歯磨きをすることで犬の口腔内を衛生に保ち、口臭や歯周病の予防につながります。犬は、1歳以上になると歯磨きに慣れさせるのが難しくなると言われているので、なるべく小さい月齢のうちからはじめましょう。
犬がかかりやすい歯周病とは
歯周病とは、歯肉炎や歯周炎を引き起こす病気です。歯周病は犬の罹患率が高い疾患で、3歳以上の犬の約80%に何らかの歯周病の徴候が認められていると言われています。
犬が歯周病にかかってしまうと、口臭、歯肉の腫れや赤み、出血などが生じ、痛みにより食欲が低下するなどして、大きなストレスになります。さらに、進行してしまうと歯を支えている顎の骨が溶け、歯が抜け落ちたり、ひどい時には下顎が骨折してしまったりすることがあります。最近では、歯周病の細菌が原因となり、他の感染症や疾患を引き起こす可能性があることもわかってきました。
歯周病の原因は歯垢(プラーク)に含まれる細菌です。歯や歯茎に少しずつ歯垢が付着し、それが固まることで歯石に変わります。歯石があると、その上にさらに歯垢が付きやすくなってしまいます。この悪循環を防ぐためにも、歯磨きで歯垢をしっかりと取り除くことが歯周病予防にとって最も大切です。
犬にストレスを与えない歯の磨き方とステップ
犬にとって歯磨きは重要ですが、喜んで歯磨きをさせてくれる犬は少数です。ここでは、愛犬になるべくストレスを与えず適切に歯磨きをする方法を説明します。

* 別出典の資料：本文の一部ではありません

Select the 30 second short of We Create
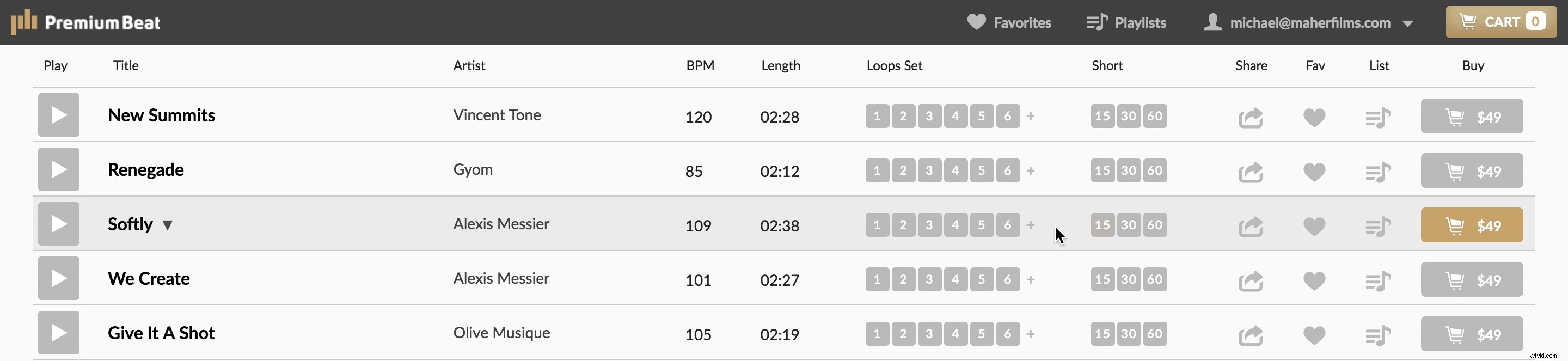1568x361 pixels. point(1129,279)
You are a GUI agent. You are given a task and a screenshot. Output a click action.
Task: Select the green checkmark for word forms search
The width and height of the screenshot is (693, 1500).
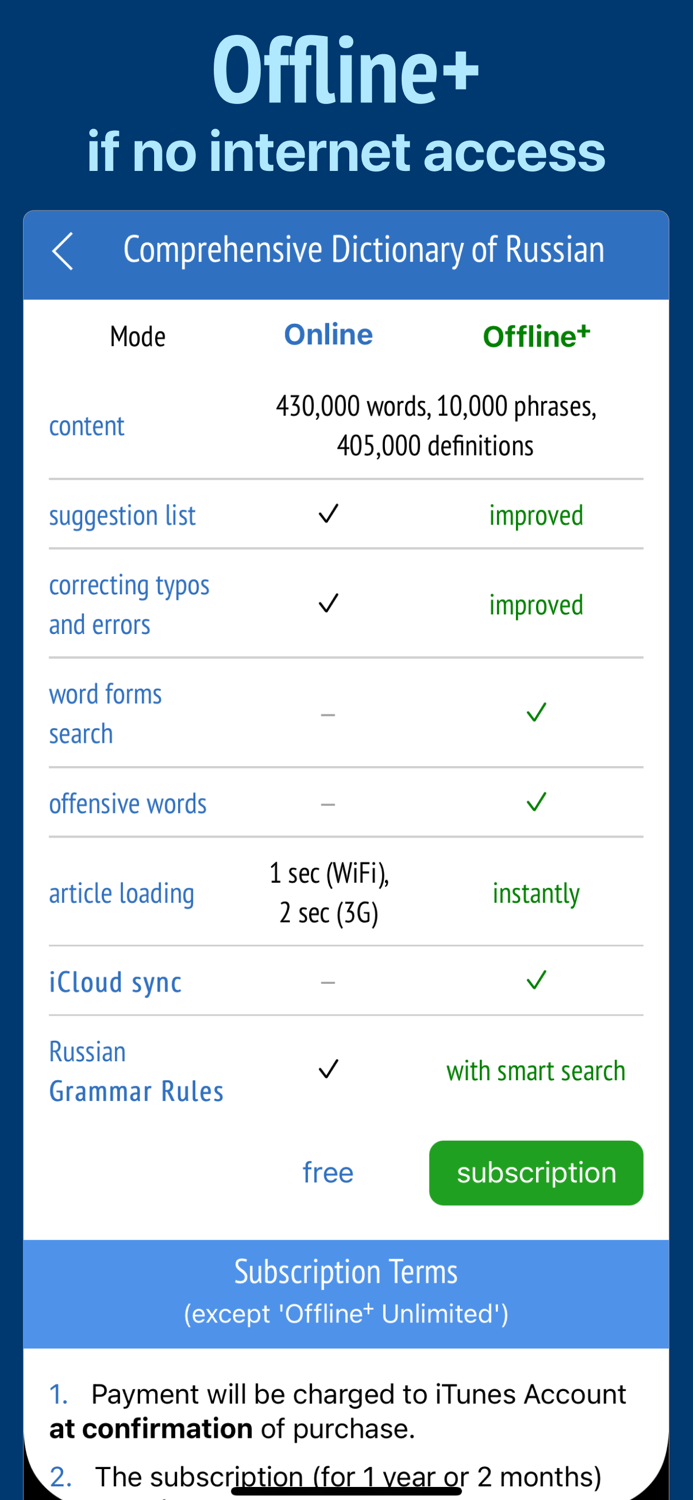click(536, 712)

いきなり歯ブラシを使って犬の歯を磨くのではなく、スモールステップで警戒心を解きほぐしていくことがポイントです。犬が「口の中を触られること」を「楽しいこと」と結びつけるために、各ステップをクリアするごとに褒め、ご褒美を与えましょう。逆に、ステップの途中でも犬が嫌がったらすぐにやめてください。
STEP1 犬が口周りを触られることに慣れさせる
犬の口周りはデリケートで、犬があまり触られたくない部位です。まずは、耳の後ろや首周り、顎の下など愛犬が撫でられてうれしいと感じる部分から触れて、口周りに徐々に移動し、触られることに慣れさせましょう。
STEP2 犬の口唇をめくって歯に触れる
犬が口周りを触られることに慣れてきたら、次は口唇をそっとめくって歯にタッチしてみましょう。歯にタッチできたら、口の中に手を入れてみて、優しく歯茎をマッサージしてみてください。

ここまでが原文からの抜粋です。